▸ Aim:
Change "Identify" to "Find" in the lines starting with the line containing "The width and height of the screenshot is (920, 487)." and going on through the line containing "Tools is located at coordinates (34, 7).". Write out those lines again with everything else unchanged.

[Dataset items]

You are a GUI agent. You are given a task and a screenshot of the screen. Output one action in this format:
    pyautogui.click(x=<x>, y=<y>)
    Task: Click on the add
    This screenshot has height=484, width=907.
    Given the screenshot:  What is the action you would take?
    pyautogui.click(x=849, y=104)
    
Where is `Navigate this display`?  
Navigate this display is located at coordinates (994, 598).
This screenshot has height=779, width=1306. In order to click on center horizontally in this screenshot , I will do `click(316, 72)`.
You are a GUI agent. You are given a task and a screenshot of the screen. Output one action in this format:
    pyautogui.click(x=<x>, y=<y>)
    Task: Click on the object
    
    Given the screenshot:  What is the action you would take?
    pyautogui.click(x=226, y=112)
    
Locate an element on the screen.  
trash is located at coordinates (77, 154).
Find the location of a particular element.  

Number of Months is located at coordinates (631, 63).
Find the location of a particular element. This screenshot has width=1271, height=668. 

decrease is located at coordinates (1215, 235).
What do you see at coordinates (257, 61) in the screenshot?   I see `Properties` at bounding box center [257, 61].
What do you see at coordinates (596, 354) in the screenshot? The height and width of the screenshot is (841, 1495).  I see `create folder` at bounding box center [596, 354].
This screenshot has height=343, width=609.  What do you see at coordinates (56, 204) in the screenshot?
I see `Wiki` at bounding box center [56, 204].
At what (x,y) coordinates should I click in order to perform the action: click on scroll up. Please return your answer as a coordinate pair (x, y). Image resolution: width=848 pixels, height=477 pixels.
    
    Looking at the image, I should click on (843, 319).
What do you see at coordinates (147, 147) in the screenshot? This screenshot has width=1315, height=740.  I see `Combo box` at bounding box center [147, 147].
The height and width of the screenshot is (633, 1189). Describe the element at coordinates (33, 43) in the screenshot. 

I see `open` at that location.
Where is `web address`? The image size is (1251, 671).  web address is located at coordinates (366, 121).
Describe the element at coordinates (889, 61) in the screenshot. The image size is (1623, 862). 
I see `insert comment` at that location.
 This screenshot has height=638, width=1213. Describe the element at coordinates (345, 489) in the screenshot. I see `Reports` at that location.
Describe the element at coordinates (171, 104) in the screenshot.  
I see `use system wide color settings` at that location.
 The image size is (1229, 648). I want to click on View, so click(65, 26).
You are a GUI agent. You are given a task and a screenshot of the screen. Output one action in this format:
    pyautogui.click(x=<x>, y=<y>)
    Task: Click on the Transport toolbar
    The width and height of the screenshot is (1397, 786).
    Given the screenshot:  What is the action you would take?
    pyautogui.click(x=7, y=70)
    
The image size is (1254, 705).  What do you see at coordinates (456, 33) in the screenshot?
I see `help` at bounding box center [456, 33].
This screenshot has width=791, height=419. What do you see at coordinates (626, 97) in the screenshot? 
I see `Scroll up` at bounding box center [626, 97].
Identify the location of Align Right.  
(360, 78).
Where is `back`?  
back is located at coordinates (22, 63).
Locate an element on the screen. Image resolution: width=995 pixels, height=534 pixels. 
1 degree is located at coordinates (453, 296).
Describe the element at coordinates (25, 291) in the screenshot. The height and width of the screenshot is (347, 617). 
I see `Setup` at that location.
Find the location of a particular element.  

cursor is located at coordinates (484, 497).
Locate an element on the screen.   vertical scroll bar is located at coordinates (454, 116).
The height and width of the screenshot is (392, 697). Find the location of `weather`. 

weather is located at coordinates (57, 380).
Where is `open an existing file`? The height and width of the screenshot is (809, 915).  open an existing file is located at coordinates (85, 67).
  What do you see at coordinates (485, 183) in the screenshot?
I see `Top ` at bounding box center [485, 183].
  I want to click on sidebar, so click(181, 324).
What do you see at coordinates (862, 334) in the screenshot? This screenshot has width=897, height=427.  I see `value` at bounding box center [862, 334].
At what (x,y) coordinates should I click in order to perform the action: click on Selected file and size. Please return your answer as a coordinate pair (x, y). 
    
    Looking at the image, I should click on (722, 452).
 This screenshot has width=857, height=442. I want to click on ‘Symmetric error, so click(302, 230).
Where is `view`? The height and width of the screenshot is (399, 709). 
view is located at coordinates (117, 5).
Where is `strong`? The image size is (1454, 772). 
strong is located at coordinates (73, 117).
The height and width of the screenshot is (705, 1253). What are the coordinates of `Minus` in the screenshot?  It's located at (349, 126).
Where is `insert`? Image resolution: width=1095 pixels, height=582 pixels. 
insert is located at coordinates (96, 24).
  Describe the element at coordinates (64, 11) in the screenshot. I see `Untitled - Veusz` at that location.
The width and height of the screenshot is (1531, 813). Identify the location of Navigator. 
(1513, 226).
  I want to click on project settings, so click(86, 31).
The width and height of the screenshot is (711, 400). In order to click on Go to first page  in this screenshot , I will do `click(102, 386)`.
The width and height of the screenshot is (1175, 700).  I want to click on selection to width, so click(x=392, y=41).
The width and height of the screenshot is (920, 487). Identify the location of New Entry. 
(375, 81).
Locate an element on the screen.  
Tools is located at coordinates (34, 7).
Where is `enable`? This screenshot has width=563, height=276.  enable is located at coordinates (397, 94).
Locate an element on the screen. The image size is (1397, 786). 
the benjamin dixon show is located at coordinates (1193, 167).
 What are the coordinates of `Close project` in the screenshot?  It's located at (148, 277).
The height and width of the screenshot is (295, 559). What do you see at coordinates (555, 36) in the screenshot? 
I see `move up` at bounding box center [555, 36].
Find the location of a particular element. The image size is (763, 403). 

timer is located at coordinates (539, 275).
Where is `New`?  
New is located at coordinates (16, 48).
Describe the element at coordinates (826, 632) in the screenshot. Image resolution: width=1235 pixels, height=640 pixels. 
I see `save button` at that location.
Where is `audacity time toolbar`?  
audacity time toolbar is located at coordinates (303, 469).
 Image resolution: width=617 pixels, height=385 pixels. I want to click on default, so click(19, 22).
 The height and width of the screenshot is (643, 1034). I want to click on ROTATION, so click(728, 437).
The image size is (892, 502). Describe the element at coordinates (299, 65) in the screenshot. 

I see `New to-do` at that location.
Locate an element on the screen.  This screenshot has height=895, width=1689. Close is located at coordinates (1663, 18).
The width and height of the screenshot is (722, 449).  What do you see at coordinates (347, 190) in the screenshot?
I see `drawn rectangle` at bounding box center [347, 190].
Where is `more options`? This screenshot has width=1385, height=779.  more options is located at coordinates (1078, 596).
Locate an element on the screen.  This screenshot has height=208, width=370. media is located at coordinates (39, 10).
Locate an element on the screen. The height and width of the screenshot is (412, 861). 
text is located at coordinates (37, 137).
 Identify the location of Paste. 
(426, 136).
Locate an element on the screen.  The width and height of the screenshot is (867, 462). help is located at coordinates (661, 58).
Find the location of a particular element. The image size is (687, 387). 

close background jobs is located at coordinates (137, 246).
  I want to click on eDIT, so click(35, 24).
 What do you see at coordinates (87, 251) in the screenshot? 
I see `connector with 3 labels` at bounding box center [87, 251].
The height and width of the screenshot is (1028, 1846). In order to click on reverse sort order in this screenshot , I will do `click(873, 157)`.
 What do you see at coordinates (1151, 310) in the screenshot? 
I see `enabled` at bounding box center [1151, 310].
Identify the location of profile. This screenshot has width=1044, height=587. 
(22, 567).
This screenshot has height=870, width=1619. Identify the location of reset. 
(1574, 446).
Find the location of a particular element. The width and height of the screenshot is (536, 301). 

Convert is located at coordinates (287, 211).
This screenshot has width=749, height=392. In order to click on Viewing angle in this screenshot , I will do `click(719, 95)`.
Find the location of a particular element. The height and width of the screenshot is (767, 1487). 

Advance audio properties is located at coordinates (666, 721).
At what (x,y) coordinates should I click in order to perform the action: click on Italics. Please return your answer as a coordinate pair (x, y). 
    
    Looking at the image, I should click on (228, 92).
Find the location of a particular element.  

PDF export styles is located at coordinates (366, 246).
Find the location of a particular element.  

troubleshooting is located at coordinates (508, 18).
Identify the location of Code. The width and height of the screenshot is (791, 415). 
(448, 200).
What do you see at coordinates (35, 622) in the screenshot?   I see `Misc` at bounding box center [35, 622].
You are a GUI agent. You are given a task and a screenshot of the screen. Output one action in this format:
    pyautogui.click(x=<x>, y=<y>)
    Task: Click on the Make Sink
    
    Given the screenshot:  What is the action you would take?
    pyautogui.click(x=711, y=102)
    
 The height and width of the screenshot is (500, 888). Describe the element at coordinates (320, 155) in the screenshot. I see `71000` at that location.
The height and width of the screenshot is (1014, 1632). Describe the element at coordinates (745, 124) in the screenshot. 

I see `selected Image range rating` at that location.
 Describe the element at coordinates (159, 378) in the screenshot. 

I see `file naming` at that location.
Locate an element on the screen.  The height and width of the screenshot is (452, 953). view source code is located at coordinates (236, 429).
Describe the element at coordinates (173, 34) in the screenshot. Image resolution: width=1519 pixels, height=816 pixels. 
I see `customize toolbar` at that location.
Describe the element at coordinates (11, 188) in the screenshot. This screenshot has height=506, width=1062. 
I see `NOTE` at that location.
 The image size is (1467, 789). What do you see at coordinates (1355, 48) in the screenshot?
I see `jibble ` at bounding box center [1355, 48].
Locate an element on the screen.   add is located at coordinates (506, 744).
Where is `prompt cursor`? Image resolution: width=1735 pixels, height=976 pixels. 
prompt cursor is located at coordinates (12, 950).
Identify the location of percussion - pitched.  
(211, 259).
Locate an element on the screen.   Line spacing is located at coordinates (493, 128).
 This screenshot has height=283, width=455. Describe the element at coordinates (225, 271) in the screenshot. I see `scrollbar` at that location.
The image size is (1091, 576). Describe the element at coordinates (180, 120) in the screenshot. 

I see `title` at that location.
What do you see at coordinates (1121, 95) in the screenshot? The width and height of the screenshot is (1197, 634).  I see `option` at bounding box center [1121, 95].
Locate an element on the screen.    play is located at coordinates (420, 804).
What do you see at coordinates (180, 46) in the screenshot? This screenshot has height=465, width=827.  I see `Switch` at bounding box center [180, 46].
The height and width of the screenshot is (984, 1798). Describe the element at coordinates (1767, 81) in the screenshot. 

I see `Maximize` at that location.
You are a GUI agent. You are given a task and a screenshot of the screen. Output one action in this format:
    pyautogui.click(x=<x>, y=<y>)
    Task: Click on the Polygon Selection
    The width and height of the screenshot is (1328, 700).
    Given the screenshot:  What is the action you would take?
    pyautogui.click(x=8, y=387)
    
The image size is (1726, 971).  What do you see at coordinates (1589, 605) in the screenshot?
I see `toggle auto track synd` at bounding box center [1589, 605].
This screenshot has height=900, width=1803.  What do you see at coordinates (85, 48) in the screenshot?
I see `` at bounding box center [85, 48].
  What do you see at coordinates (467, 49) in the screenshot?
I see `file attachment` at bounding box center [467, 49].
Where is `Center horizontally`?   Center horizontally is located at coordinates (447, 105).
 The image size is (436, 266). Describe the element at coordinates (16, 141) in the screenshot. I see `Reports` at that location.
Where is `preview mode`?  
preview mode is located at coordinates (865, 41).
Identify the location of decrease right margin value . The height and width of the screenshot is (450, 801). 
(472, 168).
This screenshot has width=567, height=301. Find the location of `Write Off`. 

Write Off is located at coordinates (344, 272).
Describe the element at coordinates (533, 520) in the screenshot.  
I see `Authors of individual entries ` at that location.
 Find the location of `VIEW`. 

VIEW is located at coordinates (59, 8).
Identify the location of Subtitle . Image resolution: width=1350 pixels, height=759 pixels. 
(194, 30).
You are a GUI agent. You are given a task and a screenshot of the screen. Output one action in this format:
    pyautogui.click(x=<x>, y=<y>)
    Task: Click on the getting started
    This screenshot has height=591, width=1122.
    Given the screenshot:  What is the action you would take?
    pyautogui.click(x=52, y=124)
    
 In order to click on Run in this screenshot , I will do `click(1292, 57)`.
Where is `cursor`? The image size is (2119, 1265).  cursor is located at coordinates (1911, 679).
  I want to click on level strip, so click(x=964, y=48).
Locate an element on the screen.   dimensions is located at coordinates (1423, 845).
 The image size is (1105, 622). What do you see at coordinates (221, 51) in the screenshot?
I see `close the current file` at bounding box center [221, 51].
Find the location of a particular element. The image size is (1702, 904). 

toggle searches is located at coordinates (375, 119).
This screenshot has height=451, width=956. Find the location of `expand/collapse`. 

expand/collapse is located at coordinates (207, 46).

▸ Response:
The width and height of the screenshot is (920, 487). Find the location of New Entry. 
(375, 81).
Locate an element on the screen.  
Tools is located at coordinates (34, 7).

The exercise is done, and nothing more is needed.